◆ **Work to be completed**
Your answer must be exactly the lines from the one containing "How do I perform: Click the user" through the end of the material, both ends included, without pictures.

◆ **Material for the task**
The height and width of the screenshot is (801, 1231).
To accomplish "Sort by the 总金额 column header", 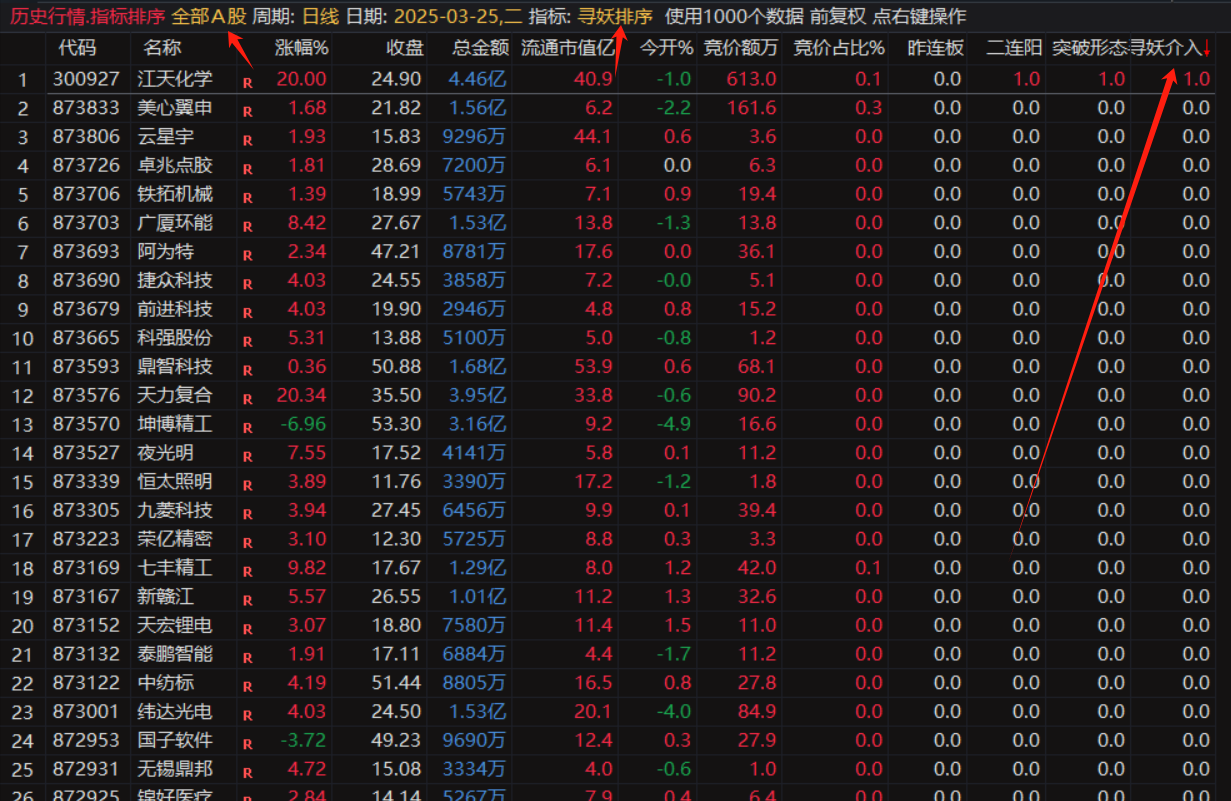I will [x=480, y=48].
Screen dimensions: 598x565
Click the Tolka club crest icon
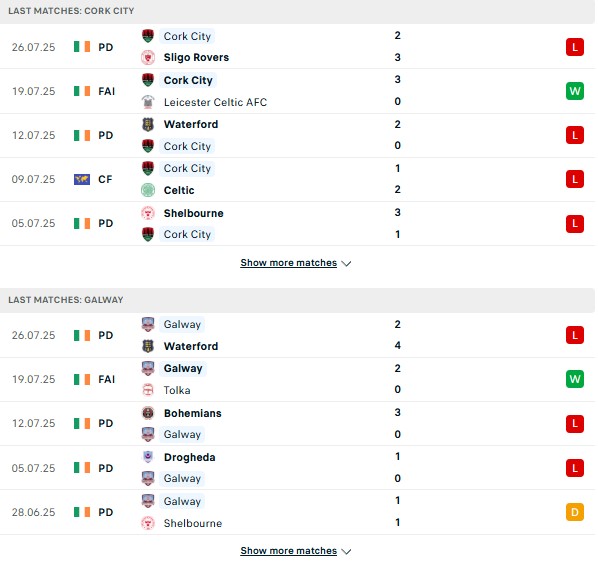click(148, 390)
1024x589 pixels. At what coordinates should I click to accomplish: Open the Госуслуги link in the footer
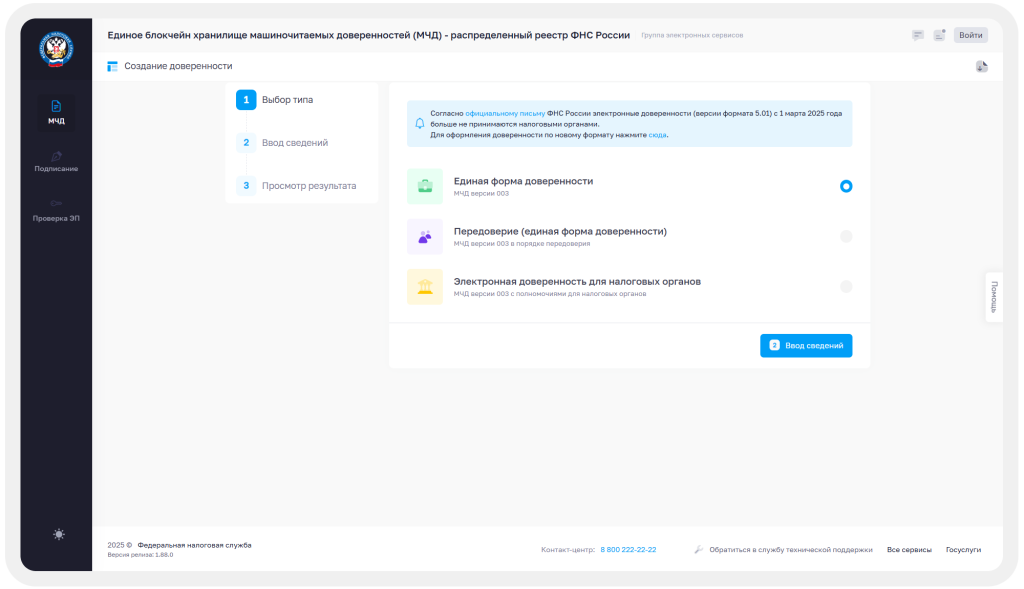click(963, 549)
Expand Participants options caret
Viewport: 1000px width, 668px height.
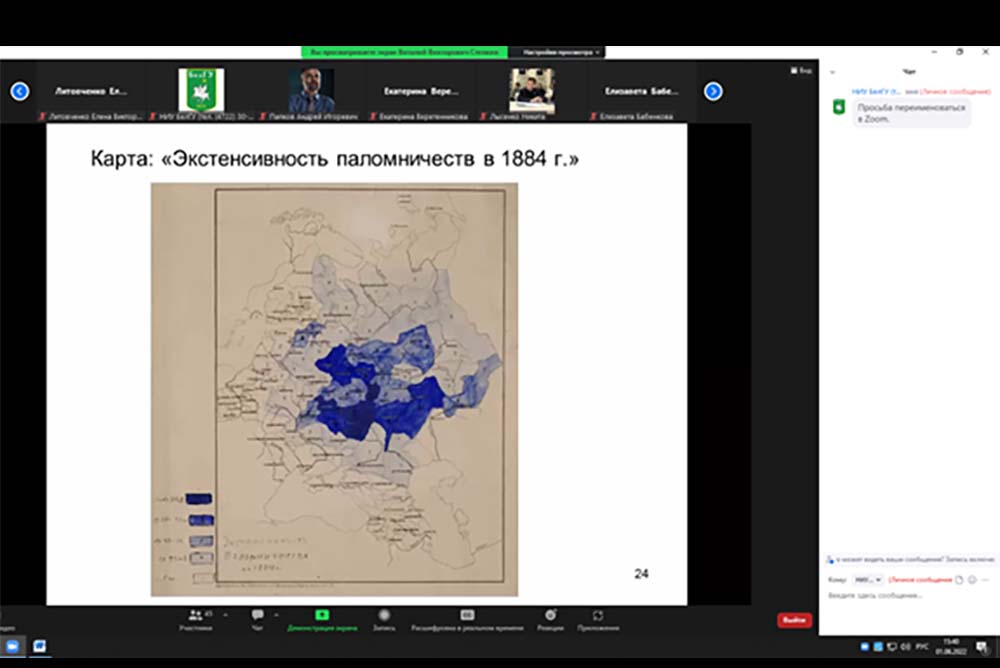coord(225,614)
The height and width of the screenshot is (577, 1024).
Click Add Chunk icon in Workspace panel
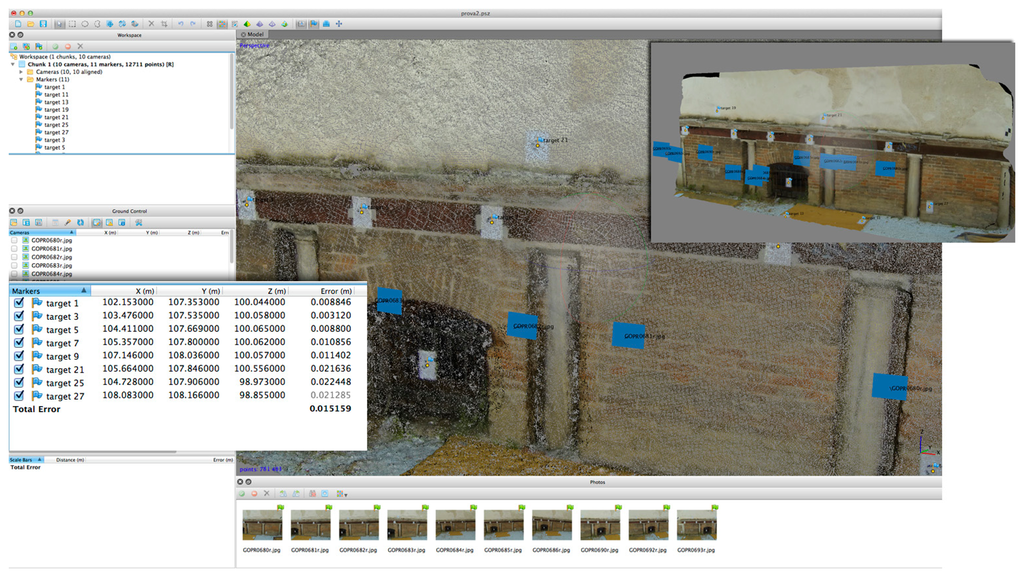click(x=14, y=46)
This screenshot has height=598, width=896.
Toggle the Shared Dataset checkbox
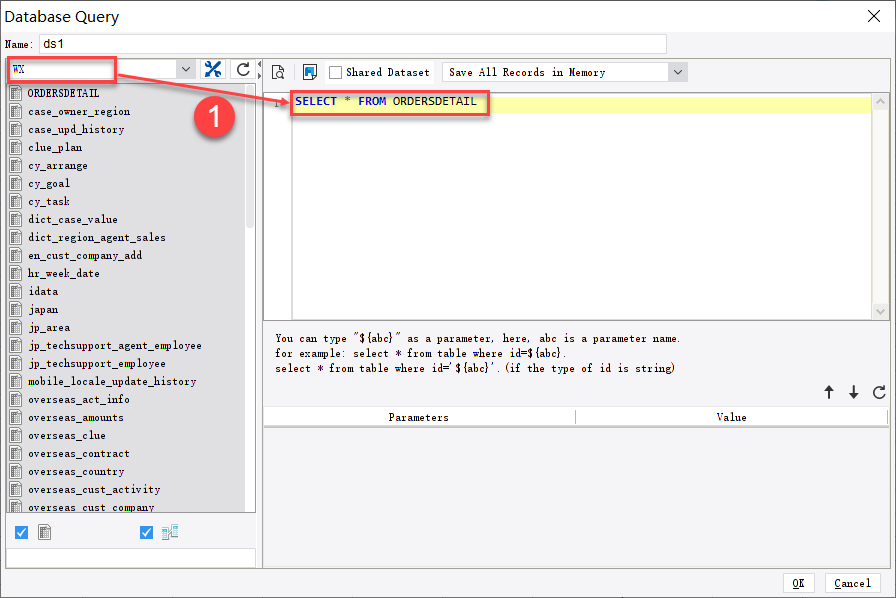pos(337,71)
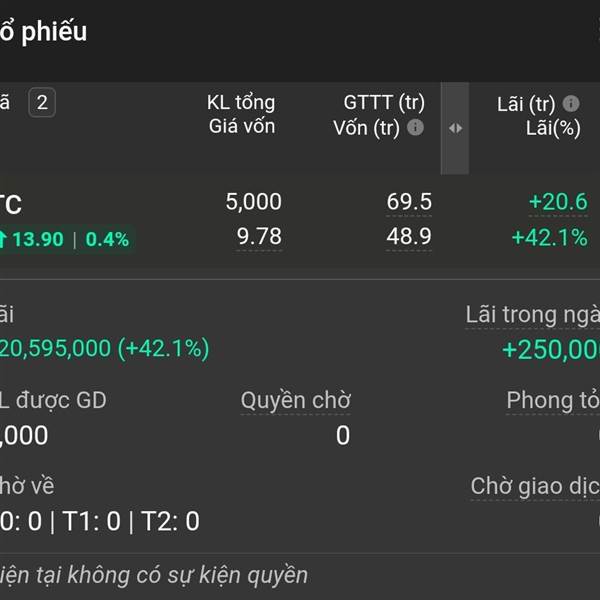Click the 5,000 total volume value

pos(253,202)
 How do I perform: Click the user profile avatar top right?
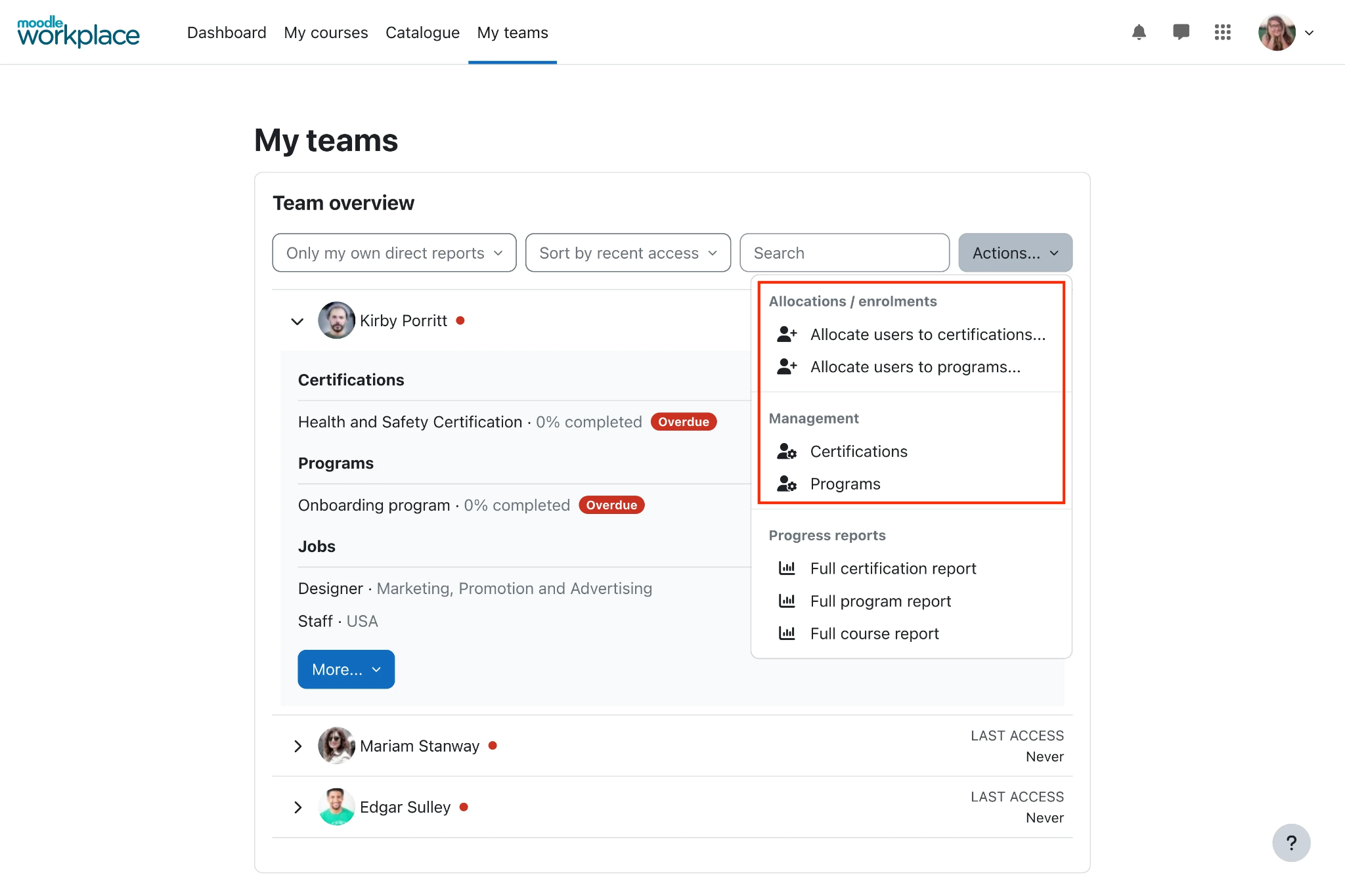(1279, 31)
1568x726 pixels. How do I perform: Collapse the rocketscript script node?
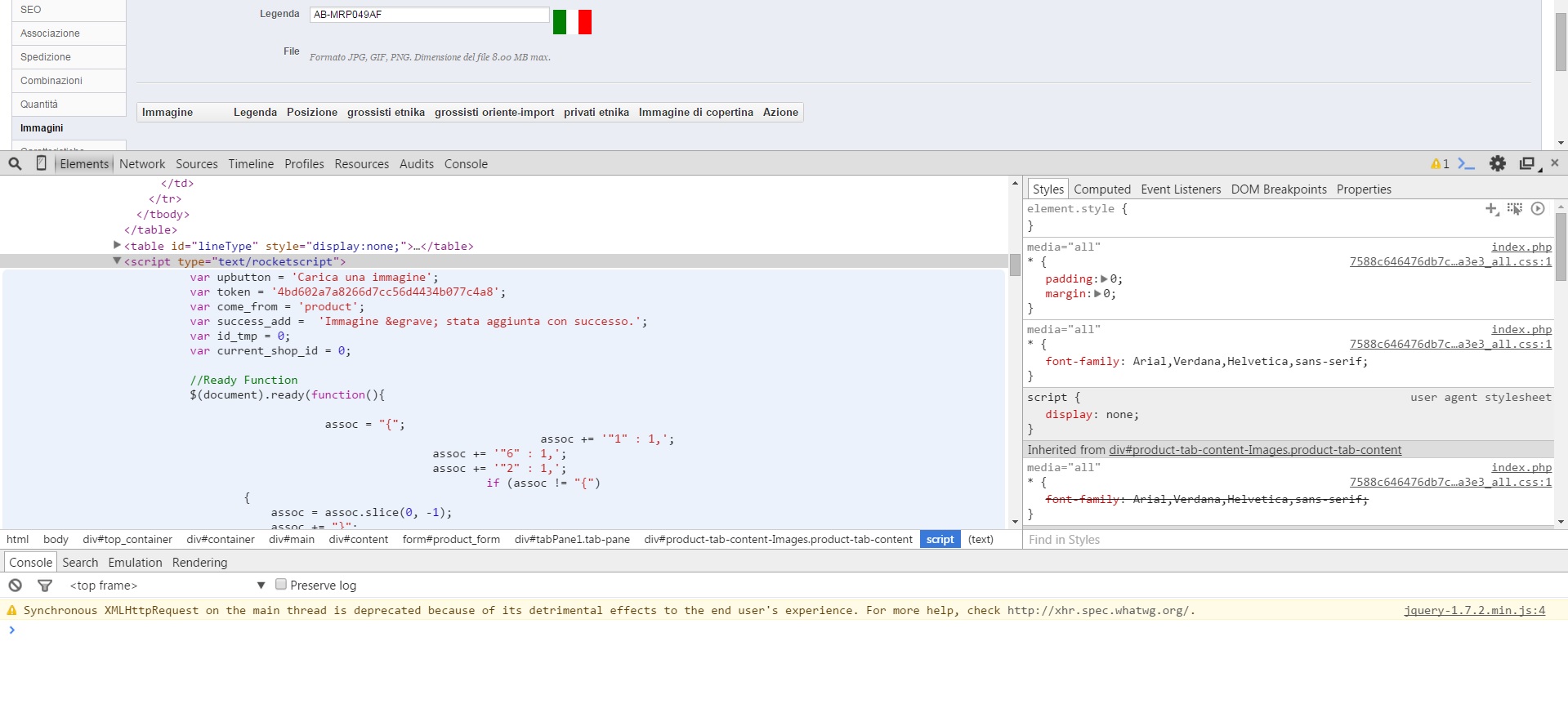[117, 261]
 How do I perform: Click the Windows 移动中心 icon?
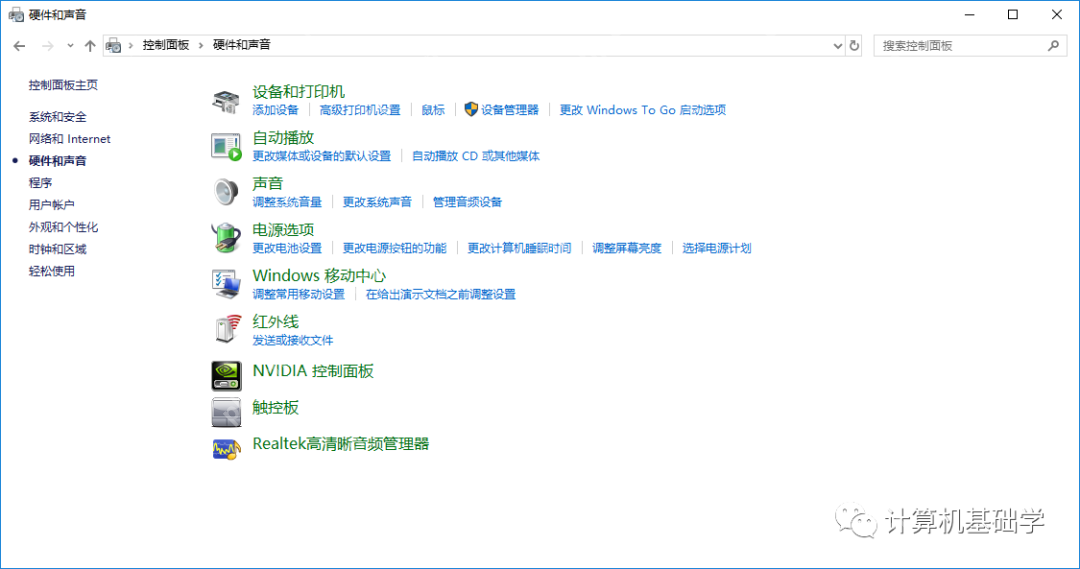coord(226,284)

◆ **Reply to the task**
 How do I perform: Click the user profile avatar top right?
(1279, 31)
1568x726 pixels. How do I perform: Collapse the rocketscript script node?
[117, 261]
 How do I perform: Click the Windows 移动中心 icon?
coord(226,284)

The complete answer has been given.